11:32karolherbst[d]: yeah...
11:32karolherbst[d]: maybe 3D is all compute now, lol
11:33karolherbst[d]: I should check some git
11:36karolherbst[d]: mhh the headers in the open source kernel repo are all empty. sad
11:36karolherbst[d]: though not sure the kernel would do compute stuff
11:36karolherbst[d]: so at least it seems like 3d is identical
11:36karolherbst[d]: or well..
11:36karolherbst[d]: not changed much
11:37karolherbst[d]: should ask nvidia to release class headers for blackwell
11:37mohamexiety[d]: yup
12:02gfxstrand[d]: karolherbst[d]: What's NDV?

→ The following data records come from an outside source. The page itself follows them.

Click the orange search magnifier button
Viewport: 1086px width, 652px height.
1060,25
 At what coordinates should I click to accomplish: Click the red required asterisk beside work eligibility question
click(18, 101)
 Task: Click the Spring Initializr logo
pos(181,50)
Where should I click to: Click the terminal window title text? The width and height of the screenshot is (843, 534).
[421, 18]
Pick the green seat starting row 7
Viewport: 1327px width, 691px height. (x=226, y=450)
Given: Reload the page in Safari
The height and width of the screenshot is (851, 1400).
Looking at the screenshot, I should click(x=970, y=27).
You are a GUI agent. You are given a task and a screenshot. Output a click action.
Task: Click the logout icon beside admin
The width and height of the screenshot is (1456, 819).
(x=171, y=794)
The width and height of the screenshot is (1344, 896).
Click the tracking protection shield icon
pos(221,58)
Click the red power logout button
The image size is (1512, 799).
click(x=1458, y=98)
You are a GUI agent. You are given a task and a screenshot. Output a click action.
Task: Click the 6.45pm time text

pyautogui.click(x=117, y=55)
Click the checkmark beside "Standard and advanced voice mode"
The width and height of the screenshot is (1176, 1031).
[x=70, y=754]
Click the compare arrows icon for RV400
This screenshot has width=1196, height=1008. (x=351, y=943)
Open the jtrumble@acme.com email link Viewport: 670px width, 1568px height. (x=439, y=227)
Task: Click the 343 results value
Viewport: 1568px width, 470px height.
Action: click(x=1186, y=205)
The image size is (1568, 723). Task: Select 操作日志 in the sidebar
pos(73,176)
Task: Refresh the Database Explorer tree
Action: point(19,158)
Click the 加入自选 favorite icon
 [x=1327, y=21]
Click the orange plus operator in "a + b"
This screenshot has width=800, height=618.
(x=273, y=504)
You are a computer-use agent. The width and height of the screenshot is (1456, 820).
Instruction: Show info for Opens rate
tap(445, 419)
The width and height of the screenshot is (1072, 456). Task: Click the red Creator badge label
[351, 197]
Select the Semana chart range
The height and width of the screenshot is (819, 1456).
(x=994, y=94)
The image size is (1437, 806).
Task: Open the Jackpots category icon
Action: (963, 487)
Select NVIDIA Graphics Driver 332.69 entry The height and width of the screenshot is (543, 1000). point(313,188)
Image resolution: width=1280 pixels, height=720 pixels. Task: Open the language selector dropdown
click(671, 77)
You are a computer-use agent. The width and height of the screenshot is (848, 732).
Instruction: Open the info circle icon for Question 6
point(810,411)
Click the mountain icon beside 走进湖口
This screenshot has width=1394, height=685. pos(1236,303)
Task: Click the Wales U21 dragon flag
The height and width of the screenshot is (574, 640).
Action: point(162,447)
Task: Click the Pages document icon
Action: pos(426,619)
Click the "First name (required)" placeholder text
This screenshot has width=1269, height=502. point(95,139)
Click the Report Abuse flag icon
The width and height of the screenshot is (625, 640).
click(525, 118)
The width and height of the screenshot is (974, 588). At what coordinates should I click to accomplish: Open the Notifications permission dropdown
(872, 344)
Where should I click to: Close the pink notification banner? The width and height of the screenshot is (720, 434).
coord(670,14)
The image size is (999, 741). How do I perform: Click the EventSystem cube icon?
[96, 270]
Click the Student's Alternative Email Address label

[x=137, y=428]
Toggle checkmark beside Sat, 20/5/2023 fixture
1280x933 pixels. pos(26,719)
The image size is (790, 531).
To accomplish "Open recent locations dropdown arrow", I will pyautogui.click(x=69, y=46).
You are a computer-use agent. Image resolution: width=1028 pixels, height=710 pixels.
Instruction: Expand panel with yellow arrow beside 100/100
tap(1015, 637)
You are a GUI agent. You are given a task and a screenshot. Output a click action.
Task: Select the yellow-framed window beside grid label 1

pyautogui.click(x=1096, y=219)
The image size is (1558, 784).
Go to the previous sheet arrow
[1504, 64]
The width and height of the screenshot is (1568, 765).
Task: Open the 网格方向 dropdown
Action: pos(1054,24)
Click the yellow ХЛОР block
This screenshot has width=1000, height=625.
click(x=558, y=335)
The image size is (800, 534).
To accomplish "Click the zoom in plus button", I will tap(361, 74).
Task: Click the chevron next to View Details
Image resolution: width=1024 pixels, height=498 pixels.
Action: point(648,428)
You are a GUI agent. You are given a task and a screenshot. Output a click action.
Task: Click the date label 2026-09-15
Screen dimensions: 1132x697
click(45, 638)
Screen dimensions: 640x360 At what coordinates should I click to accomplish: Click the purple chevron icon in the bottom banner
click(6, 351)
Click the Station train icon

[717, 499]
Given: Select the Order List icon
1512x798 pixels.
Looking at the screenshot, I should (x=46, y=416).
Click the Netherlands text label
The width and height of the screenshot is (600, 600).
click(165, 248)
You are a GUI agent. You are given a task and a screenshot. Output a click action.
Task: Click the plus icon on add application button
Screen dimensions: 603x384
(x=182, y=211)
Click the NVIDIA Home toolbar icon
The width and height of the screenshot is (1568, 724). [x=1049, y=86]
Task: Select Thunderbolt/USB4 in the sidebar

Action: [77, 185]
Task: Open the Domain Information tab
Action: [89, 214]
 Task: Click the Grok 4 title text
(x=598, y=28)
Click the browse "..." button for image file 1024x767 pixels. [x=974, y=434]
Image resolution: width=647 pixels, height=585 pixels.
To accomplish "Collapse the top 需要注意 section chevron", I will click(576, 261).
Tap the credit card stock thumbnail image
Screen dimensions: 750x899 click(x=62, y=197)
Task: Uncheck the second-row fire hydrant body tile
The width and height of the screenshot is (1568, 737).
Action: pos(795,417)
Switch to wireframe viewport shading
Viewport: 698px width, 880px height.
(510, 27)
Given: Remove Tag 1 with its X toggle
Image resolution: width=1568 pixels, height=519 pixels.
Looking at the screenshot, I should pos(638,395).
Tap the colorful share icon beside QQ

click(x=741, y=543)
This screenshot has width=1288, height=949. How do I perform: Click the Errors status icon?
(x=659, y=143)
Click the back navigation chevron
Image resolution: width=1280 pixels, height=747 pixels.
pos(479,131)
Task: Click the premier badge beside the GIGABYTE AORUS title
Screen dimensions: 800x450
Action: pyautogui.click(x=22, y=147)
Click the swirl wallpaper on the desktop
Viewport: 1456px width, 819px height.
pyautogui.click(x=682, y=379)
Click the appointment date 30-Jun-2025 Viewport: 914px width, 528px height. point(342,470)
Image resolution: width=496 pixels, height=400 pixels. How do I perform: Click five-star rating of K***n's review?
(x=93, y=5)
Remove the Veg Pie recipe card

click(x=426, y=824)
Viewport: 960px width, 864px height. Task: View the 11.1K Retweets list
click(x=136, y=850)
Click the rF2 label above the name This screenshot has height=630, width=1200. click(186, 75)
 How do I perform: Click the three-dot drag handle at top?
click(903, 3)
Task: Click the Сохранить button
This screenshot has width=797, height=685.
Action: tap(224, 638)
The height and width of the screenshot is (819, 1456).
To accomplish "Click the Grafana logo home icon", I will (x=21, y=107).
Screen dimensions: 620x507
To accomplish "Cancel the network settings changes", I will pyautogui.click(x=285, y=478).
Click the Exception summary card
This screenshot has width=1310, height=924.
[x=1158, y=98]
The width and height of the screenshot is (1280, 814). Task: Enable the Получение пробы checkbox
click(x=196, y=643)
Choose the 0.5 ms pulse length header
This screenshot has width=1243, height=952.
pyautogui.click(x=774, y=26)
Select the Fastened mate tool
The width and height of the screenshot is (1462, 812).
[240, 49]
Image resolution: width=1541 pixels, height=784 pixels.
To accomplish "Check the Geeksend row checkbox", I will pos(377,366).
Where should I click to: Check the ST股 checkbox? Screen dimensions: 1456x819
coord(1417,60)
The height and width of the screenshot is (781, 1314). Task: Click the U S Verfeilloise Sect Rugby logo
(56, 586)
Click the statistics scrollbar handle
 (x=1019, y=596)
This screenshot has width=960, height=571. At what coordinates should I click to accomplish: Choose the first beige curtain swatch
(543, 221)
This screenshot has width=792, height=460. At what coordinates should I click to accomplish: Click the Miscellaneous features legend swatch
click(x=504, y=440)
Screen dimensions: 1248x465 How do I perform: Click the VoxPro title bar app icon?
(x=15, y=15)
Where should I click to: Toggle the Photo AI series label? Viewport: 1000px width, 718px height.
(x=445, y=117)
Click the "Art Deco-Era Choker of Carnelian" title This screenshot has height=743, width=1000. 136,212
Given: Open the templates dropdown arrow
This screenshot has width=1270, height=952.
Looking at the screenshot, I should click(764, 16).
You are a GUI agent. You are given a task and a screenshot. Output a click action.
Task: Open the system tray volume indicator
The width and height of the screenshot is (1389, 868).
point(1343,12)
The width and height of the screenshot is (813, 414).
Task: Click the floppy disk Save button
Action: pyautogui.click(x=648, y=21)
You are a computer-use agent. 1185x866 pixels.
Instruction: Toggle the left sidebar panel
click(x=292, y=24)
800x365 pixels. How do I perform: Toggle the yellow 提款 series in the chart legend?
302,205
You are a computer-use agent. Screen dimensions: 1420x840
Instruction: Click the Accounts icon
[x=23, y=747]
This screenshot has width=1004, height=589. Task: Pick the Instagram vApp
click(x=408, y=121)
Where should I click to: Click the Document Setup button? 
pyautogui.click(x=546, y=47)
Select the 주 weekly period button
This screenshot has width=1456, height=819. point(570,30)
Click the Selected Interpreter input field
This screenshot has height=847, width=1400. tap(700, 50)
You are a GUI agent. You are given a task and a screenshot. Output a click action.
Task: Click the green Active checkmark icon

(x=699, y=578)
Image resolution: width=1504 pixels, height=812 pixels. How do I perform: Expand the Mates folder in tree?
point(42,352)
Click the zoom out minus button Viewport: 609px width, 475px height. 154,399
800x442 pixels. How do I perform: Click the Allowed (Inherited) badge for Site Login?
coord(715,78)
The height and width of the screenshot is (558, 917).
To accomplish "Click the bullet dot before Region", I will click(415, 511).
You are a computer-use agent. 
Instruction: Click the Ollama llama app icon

12:03karolherbst[d]: non divergent
12:03gfxstrand[d]: Ah
12:04gfxstrand[d]: Does that mean the destination is non-divergent or that the handle is non-divergent?
12:04karolherbst[d]: unclear to me
12:04gfxstrand[d]: Is it new on Turing?
12:05karolherbst[d]: it exists on Volta, no idea about older gens
12:05gfxstrand[d]: I've got it in my SM50 code but IDK if that's a lie
12:06karolherbst[d]: looks like it's a maxwell+ thing yeah...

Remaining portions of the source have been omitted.